[发明专利]分裂循环和TAPE扩增

说明书

本文描述了用于定量检测核酸样品中的序列的方法和组合物。该方法通常涉及将核酸样品分配到离散反应室中的大量混合物分区中。另一方面，在标记扩增子引物延伸(TAPE)反应中分析分配的样品。在TAPE反应中，使用一对5＇‑加尾扩增引物，一个5＇‑加尾正向引物和一个5＇‑加尾反向引物扩增靶序列。在另一方面，本发明提供了对核酸样品中的野生型和突变型靶核酸片段的频率进行定量的方法。

相关申请的交叉引用

本申请要求于2015年12月30日提交的美国临时专利申请号62/273,210的优先权，该文的全部内容通过引用纳入本文用于所有目的。

背景技术

定量检测核酸样品中的靶序列(例如，等位基因，多态性等)可用于多种背景。例如，稀有靶序列的检测可用于早期，良性或恶性肿瘤检测或监测；产前诊断，如无创胎儿诊断；检测病毒或细菌感染；环境监测等。在某些情况下，为了在高度丰富的非靶序列的背景下检测低丰度的靶序列，这种检测需要高灵敏度，准确度和精确度水平。

发明内容

本文描述了用于定量检测核酸样品中的序列的方法和组合物。该方法通常涉及将核酸样品划分到离散反应室(例如孔，通道，液滴等)中的大量混合物分区(partition)中。在一个方面，在分裂循环测定中分析划分(partitioned)的样品，其中在一组初始核酸扩增循环中使用具有相对低的退火温度的一对等位基因特异性扩增引物将高温引物结合位点附加到靶序列中。一组初始核酸扩增循环包括低温退火步骤。在随后的核酸扩增循环中，与高温引物结合位点杂交的一对侧翼扩增引物提供高保真度和高度特异性扩增。一组后续核酸扩增循环包括较高温度退火步骤。

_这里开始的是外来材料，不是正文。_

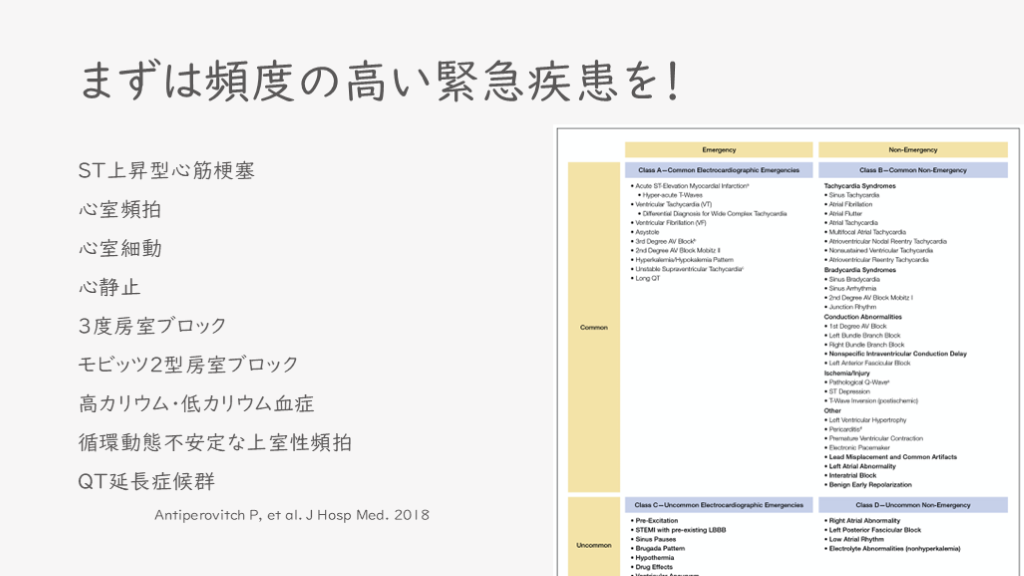Click the 心室頻拍 text line
1024x576 pixels.
120,210
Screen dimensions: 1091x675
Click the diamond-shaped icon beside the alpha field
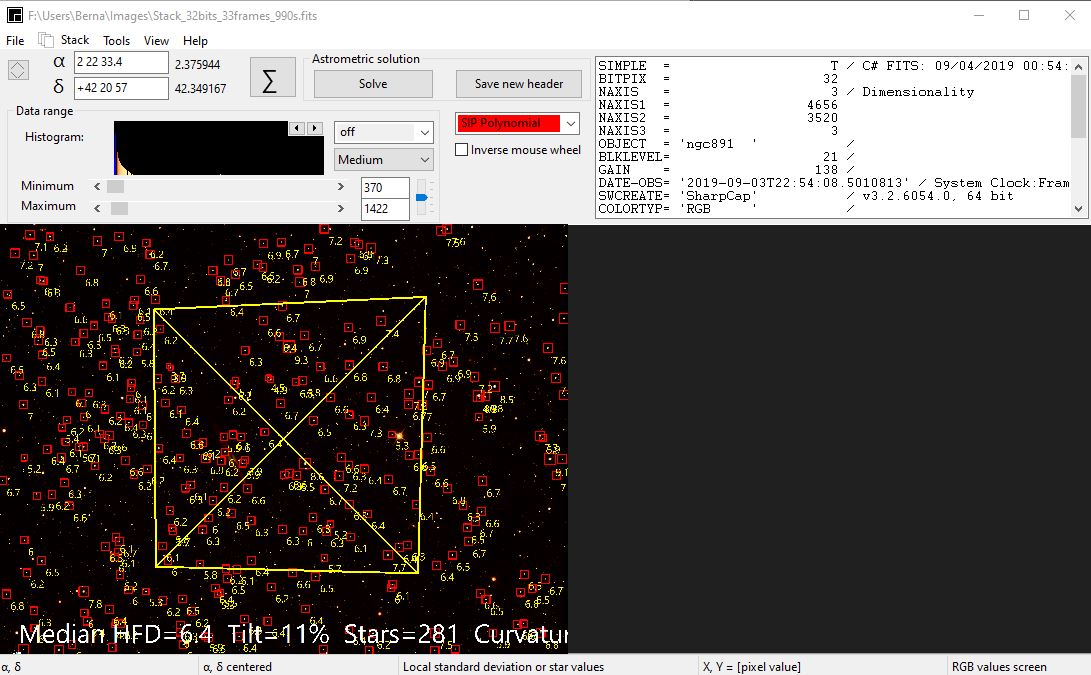coord(18,70)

在另一个方面，在分裂循环测定中分析划分的样品，其中在一组初始核酸扩增循环中使用具有相对高的退火温度的一对等位基因特异性扩增引物将低温引物结合位点附加到靶序列中。一组初始核酸扩增循环包括相对高温退火步骤。在随后的核酸扩增循环中，与低温引物结合位点杂交的一对侧翼扩增引物提供高保真度和高度特异性扩增。一组后续核酸扩增循环包括相对较低温度退火步骤。

另一方面，在标记扩增子引物延伸(TAPE)反应中分析划分的样品。在TAPE反应中，使用一对5＇末端扩增引物，一个5＇-加尾正向引物和一个5＇-加尾反向引物扩增靶序列。5＇-加尾正向和反向引物的尾互为反向互补物。因此扩增反应产生掺入标签的扩增子(即，标记的扩增子)。得到的标记的扩增子具有互为反向互补物的3＇末端，因此可用作引物。因此，反应自我产生引物，防止扩增反应期间引物耗尽。在一些实施方式中，TAPE引物可以用于进一步包括被配置为与扩增子标签杂交的侧翼引物的分裂循环测定中。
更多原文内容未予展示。